BEGIN Exercise input
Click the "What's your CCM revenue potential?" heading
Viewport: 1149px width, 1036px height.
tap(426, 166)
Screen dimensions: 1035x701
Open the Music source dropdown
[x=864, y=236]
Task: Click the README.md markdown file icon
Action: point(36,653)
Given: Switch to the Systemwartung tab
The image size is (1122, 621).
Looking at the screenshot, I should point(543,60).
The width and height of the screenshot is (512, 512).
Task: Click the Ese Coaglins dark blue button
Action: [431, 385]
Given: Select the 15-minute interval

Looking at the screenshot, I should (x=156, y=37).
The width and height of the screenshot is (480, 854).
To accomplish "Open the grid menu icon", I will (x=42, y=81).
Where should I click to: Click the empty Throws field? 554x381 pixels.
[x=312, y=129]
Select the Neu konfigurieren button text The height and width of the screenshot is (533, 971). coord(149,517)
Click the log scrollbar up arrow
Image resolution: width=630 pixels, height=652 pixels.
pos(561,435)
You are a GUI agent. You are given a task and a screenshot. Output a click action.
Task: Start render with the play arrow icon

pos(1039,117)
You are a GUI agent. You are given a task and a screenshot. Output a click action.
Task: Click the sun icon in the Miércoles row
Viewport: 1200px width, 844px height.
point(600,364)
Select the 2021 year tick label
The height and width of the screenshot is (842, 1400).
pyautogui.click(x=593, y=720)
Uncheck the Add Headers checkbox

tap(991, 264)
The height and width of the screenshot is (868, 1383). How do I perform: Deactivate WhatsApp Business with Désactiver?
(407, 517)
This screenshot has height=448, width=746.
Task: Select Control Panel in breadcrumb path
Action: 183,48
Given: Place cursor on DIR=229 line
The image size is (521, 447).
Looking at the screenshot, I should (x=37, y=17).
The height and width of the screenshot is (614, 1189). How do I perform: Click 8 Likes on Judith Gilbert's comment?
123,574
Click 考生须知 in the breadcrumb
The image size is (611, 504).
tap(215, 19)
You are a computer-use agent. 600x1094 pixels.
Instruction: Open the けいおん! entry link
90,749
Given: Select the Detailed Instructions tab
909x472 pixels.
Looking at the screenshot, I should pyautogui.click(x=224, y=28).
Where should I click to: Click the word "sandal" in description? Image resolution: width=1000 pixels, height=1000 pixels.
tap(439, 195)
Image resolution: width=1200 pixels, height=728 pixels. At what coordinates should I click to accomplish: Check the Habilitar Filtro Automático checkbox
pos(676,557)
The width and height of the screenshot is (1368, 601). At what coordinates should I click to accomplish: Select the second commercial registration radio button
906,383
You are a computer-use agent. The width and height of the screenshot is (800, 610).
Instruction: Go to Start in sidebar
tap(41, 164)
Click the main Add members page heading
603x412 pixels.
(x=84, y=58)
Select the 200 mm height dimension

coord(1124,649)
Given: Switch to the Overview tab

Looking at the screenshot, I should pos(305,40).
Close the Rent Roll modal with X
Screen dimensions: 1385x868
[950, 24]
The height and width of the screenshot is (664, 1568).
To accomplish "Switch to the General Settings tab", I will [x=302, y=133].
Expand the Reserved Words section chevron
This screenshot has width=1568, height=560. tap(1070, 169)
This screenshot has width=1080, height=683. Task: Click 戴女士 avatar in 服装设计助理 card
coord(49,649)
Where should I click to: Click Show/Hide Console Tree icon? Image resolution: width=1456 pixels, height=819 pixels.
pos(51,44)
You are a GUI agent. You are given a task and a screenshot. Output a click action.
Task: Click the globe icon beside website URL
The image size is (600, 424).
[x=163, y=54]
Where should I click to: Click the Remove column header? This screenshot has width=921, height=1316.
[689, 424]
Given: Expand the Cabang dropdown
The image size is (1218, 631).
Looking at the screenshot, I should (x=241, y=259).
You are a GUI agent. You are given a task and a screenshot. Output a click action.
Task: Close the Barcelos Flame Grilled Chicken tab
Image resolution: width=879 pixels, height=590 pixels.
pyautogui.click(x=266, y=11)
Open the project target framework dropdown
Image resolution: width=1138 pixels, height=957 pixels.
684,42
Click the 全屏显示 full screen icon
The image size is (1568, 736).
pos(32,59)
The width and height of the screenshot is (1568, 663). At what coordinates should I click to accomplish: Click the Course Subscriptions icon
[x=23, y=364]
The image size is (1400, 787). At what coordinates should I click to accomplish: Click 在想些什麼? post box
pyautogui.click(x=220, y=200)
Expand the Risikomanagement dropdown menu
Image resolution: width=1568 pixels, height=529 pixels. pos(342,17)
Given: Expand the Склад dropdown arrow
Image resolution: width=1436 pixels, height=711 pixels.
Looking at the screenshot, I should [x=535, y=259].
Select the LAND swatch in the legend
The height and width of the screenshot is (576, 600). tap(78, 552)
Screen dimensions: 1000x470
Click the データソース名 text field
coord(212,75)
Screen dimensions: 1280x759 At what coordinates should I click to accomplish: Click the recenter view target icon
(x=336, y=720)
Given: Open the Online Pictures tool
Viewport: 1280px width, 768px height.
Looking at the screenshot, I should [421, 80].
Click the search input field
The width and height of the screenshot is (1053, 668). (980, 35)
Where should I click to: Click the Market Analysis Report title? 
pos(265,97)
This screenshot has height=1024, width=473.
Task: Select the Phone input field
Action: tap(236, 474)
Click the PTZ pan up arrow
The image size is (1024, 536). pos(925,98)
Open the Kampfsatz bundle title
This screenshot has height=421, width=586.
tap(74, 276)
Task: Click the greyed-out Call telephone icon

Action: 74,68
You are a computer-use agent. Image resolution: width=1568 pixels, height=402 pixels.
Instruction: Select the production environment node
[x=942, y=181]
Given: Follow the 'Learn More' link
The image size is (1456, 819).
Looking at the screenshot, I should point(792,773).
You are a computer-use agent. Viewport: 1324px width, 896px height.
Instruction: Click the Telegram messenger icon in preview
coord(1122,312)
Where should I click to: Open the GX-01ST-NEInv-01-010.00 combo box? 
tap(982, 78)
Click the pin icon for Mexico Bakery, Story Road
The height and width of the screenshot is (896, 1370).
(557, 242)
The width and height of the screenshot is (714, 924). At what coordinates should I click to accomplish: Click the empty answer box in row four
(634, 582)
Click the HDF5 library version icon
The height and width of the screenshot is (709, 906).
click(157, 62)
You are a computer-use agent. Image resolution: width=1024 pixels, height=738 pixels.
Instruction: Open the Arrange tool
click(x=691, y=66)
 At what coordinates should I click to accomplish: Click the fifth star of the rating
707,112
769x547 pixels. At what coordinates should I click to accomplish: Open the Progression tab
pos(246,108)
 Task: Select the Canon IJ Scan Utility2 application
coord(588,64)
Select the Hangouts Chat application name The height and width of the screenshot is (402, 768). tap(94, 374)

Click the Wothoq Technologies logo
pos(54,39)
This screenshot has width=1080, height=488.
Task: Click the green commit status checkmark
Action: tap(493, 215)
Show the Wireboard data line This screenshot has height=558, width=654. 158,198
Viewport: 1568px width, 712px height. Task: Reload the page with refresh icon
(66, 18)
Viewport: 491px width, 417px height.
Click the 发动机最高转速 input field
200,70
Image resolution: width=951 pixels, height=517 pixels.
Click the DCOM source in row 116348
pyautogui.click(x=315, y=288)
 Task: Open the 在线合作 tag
END Exercise input
- _Problem description_: In the listing above, find every line with the word "will" and copy it out.

- _Output of the exercise_:
To accomplish "Open the grid menu icon", I will (x=42, y=81).
To accomplish "Switch to the General Settings tab", I will [x=302, y=133].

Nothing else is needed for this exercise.